AUTRICHE — Vie politique.
Vague noire redoutée sur l’Autriche, qui a vu le parti d’extrême droite FPÖ de Jorg Haider remporter les élections législatives du 29 septembre pour la première fois de son histoire. Bien qu’annoncé favori, le FPÖ a fait mieux encore que la prédiction des sondages, avec un score de 28,9 % des voix et 26 sièges supplémentaires par rapport aux précédentes élections fédérales. Le Parti populaire (ÖVP) du chancelier sortant, Karl Nehammer, a pris la seconde place avec 26,3 % des voix, perdant pas moins de 20 sièges. Sur la plus petite marche du podium, on retrouve le premier parti de gauche, le Parti social-démocrate (SPÖ) conduit par Andreas Babler, avec 21,1% des suffrages.

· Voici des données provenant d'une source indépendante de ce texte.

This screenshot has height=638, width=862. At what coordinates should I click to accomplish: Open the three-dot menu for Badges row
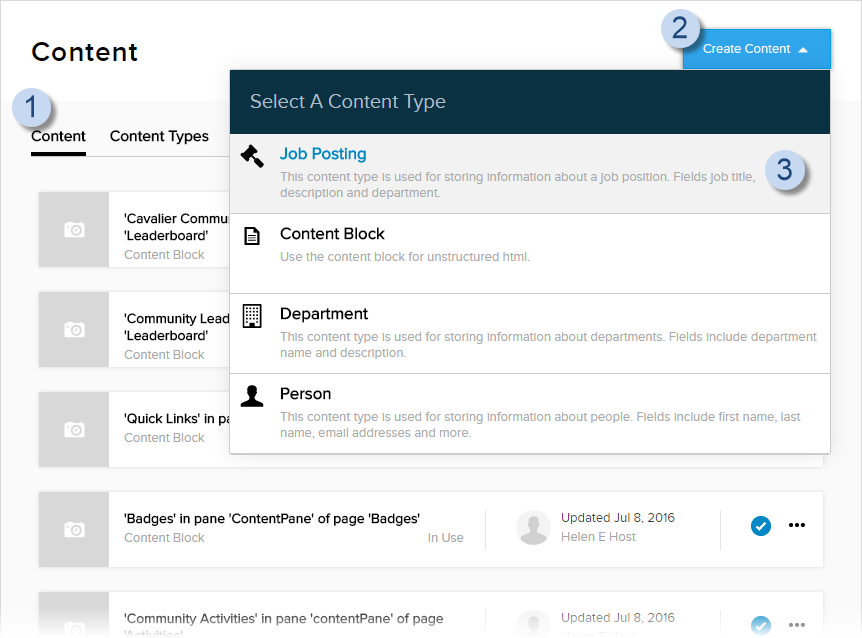[797, 525]

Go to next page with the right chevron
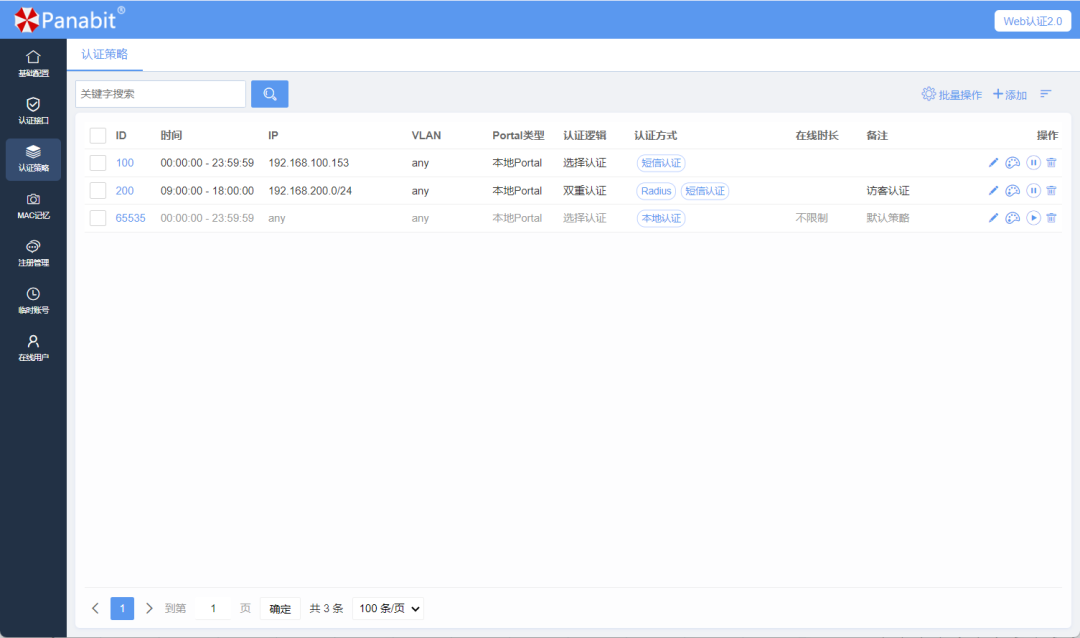[x=148, y=608]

Il gagne ainsi un siège tandis que les Verts, qui faisaient partie d’une coalition gouvernementale doublement contre nature, en perdent 10.
ITALIE — Vie politique.
Comme l’expliquait récemment Hugues Le Paige sur son blog, la « mère de toutes les batailles » (G. Leoni) est en train de se jouer en Italie autour d’une possible réforme de la Constitution. Conçue initialement comme un rempart au retour du fascisme, la très progressiste Constitution de 1948 présentait un grand nombre de dispositions visant à protéger les Italiens de tout pouvoir personnel excessif et consacrait le rôle décisif des partis, du parlement, des syndicats et des associations de citoyens. Le grand objectif de Meloni est désormais de transformer cette Constitution, en permettant la concentration du pouvoir aux mains de l’exécutif, par le biais d’une élection directe du Premier ministre au suffrage universel et d’une prime majoritaire pour le parti arrivé en tête des suffrages, lui garantissant une très large majorité en sièges afin de pouvoir gouverner sans entraves. Et cela tout en diminuant considérablement le pouvoir et l’influence du président de la République, traditionnel garant des institutions. L’heure est donc à la vigilance extrême face à un possible tremblement de terre constitutionnel.